Day 16 – Finale.Part 2 (Getting things done)

Continuation from part 1. Read this first preferably.

Stitching the strands together

Imagine having a bunch of spaghetti strands (uncooked or cooked doesn’t matter). Lets say each strand of spaghetti is a sequence, audio sequence, RNN sequence, etc… Generating audio sequence is like producing each noodle strand 1064.jpgindividually, and at every fixed interval, you make a cut. You collect all these strands and lay them out, end to end as one long giant strand of spag (music). But it turns out, doing this means at each start of a new sequence it starts off with the same “initial value”, and sometimes, it repeats itself over and over again. The major problem is that the first frame of the audio starts off not knowing where it ended last time. As you can see in the image below, the starting frame do not match the final frame from the previous sequence. Also you’ll notice that each new beginning tend to start near 0, or what the initial estimated parameters was. So what we want to do is to somehow “connect” the spaghetti strands together instead of just lining them up.

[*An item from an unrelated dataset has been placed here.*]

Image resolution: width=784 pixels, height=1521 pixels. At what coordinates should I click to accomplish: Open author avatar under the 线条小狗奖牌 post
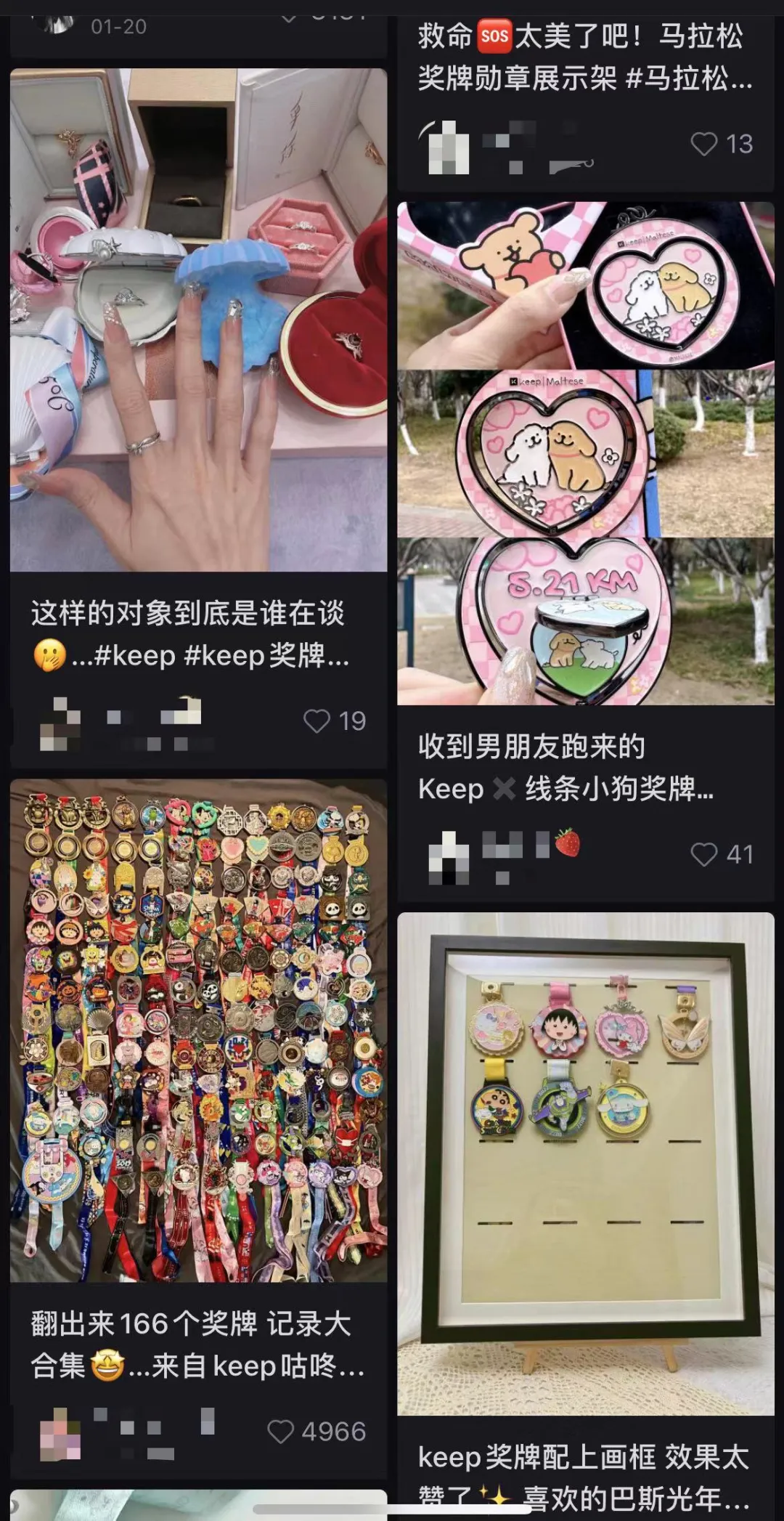449,857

So, instead of letting the initial RNN parameters to be fixed, I “force” it to the last RNN parameters of the previous sequence. What I did was to let r_0 (RNN input) and c_0 (LSTM cell input) to be a tensor, and taking the previous’ sequence r_last and c_last to replace it. A crude example below. Theoretically, this should work to remove and audio “jinks” and the music (if you can call it that) will flow smooth.

Both sequences are not connected, we let the new sequence begin where we left off the last time.

Again, we trained a new model using this method, using the same parameters, but this time with a shorter recurrent length and longer training time. (single layer LSTMP; rnn length=4000; input size=240; hidden units=512)


The loss curve does not show any signs of irregularities, so it might be good yeah? Finally I used this model to generate new audio with the methods explained in Part I, but this time, I added the sequence joining method and….


The winner

It actually works. I couldn’t believe it myself. The “music” is now free from audio hiccups! (It gets abit better towards the end) Its not very interesting and it needs a little polishing (maybe more layers or hidden units), but I think this is the best result I can achieve. But all things must come to an end. This is the end of the project and the IFT6266 course. I’ve learn alot from this, coming from a guy who is not a computer science major, and who is pretty much clueless on neural networks on the first lesson, I managed to produce something very cool.

Or perhaps what I’m doing its all just pure dumb luck ¯\_(ツ)_/¯

I’ll probably continue working on this if I find the time in the future.  Feel free to drop me a message if you find this interesting

Day 15 – Finale.Part 1

We are coming to the end of the course, and I will try to explain more in detail, my methodology to the training and audio generation procedure. In part 1, I will explain how I used my training inputs.



First, I present the neural network architecture which I used – LSTM with a recurrent projection layer (we call it LSTMP from here on). You can find the paper describing the architecture in my previous post. A simple diagram of the LSTMP is shown below:lstmp_finale.png

First thing you’ll notice is that it is not an autoencoder. Input feature size is 40 whilst Target size is 1. It is not trying to reconstruct itself, but to predict future frames. An analogy will be like listening to 1 minute of audio and try to guess the next 10 seconds. Targets t are delayed such that it does not overlap the input.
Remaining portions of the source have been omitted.